Melting Moment Cookies come out of the oven of a test kitchen, where three young chefs taste and grade them on a "de delicious" scale, while 4-year-old Chauncey scoots his truck under their feet. In the dining room, a parrot in a cage watches over half a dozen kids busy with art and writing projects.
This is the home of Julia and Matthew Carter, as well as the office of Northwest Seasons, a local quarterly newspaper for, by and about kids.
In 2002, the Carters moved to Astoria from St. Louis, where they had worked with inner-city youth for 15 years. As a couple, they had decided long ago that it wasn't enough to say, "Somebody should do something to help others," according to Matthew Carter; they needed to dive in and do something themselves. In Oregon, they decided to help North Coast children who were most in need of a boost.
"We asked ourselves how we could serve the needs of Astoria area, which is so different from St.
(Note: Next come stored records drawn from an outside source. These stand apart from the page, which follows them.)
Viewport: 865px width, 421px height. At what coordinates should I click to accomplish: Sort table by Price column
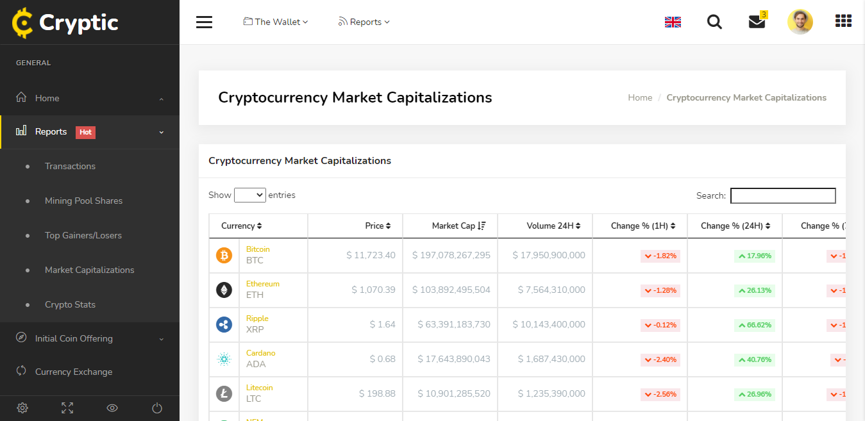(x=378, y=226)
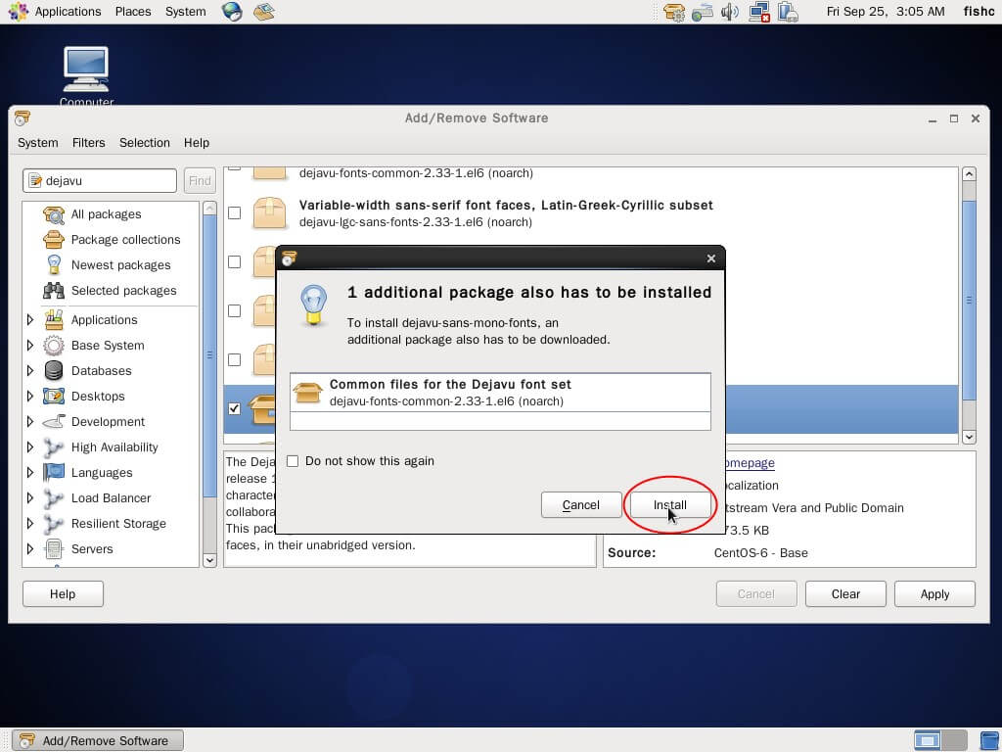Expand the Desktops category arrow
This screenshot has width=1002, height=752.
pyautogui.click(x=30, y=397)
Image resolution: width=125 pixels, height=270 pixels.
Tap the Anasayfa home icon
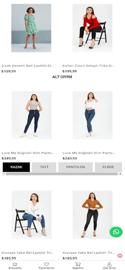point(15,264)
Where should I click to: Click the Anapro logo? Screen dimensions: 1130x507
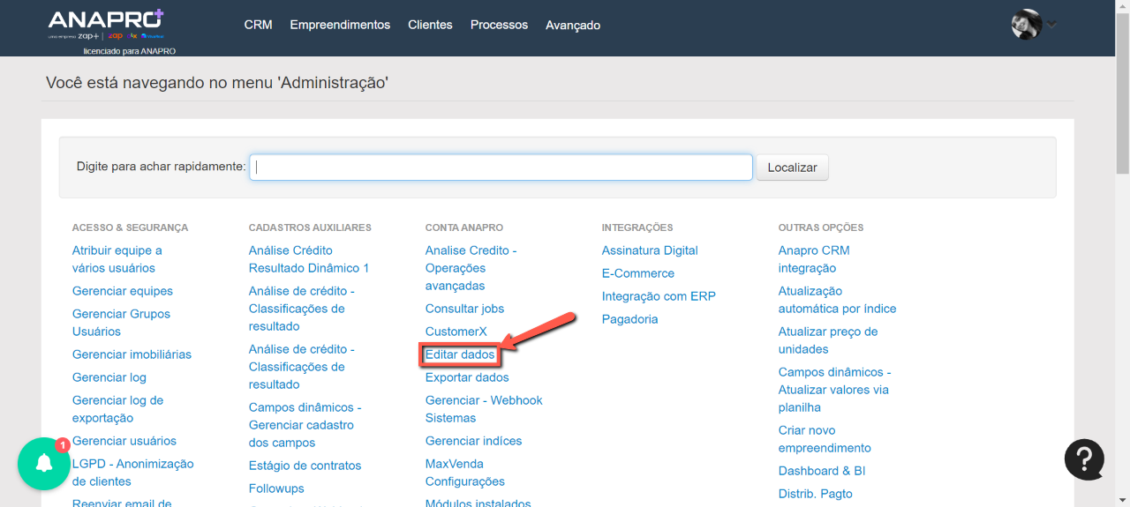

Louis," said Julia Carter. "We wanted to know the best way to help build bridges with disadvantaged kids."
Thus began Northwest Seasons, a forum in which children with special needs and talents could shine. Now starting its second year, the newspaper is "making a difference in kids' lives," says Julia Carter.
Submitted photo by Julia Carter
Young chefs gave this Melting Moments cookie recipe a "Triple De Licious" rating in the fall issue of Northwest Seasons. From left, Diego McArthur, a.k.a. Al E. Gator, brother Micah and sister Allison. Written and illustrated by youth from 4 to 20, Northwest Seasons is filled with stories, artwork and word games. The newspaper is distributed free to nine libraries and other area locations.
And it isn't just kids' stuff. Young readers are urged to care about the local community, including the environment and people with special needs.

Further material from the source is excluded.